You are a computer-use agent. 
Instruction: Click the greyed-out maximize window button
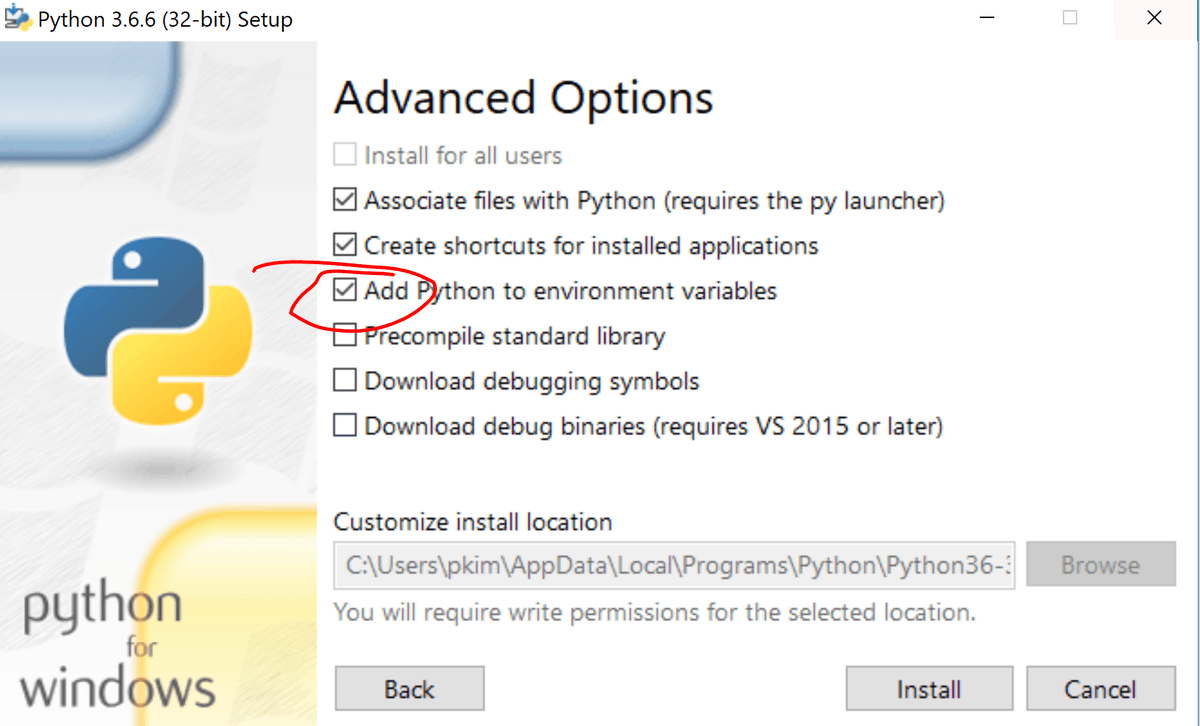click(x=1070, y=19)
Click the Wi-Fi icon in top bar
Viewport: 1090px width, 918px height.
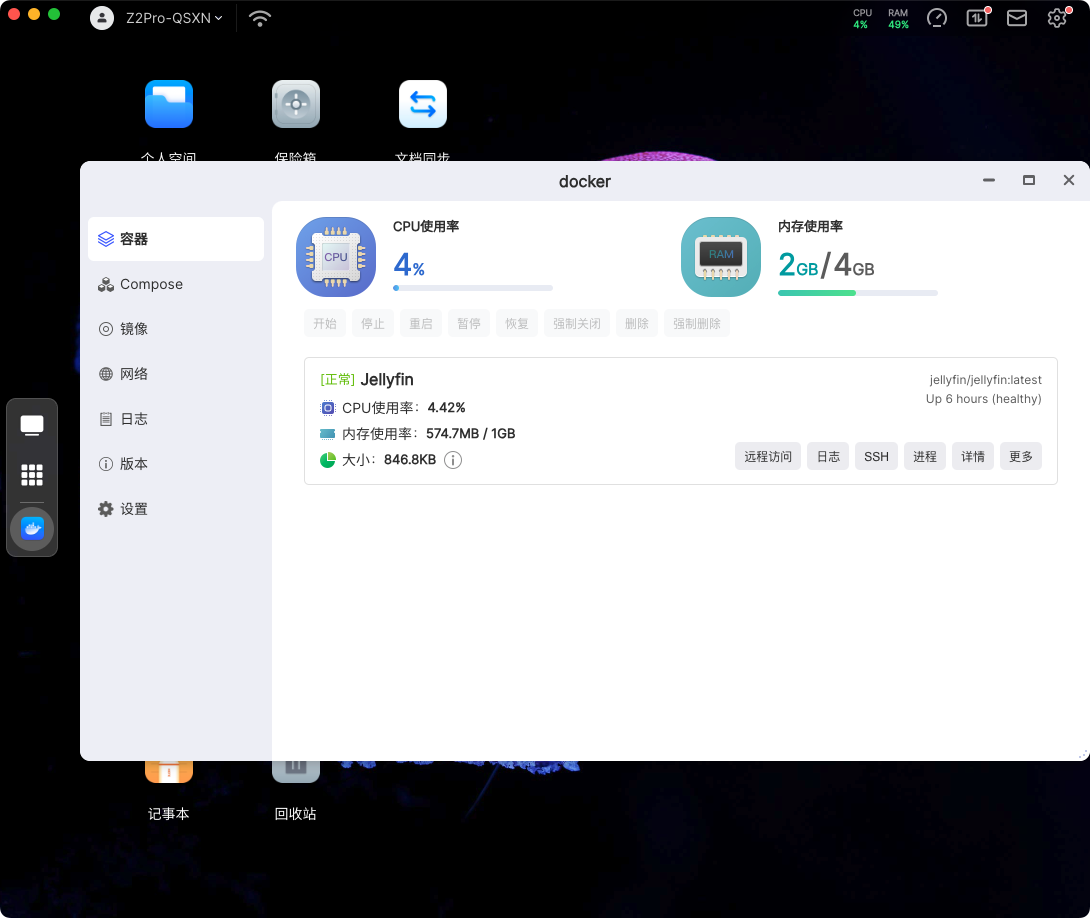coord(260,18)
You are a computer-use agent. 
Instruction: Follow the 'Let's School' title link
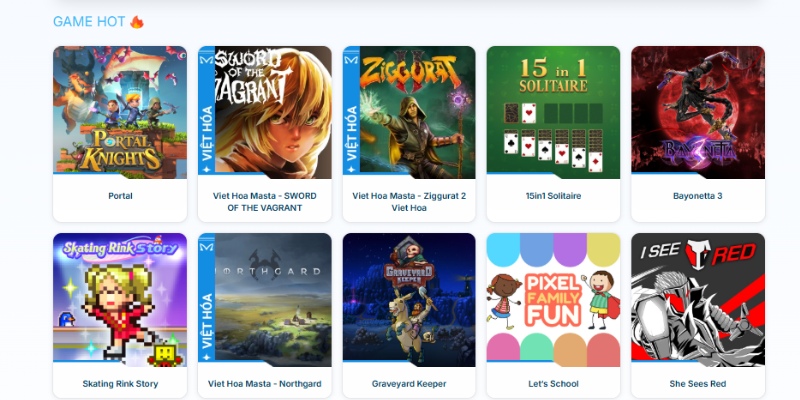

> _Task prompt_
Convert every text line of the items above into a JSON list of strings, with one string per line and no blank lines. Leave the pictures out.

> _Worked answer_
[
  "You are a computer-use agent. ",
  "Instruction: Click the greyed-out maximize window button",
  "click(x=1070, y=19)",
  "Click the Wi-Fi icon in top bar",
  "Viewport: 1090px width, 918px height.",
  "coord(260,18)",
  "You are a computer-use agent. ",
  "Instruction: Follow the 'Let's School' title link"
]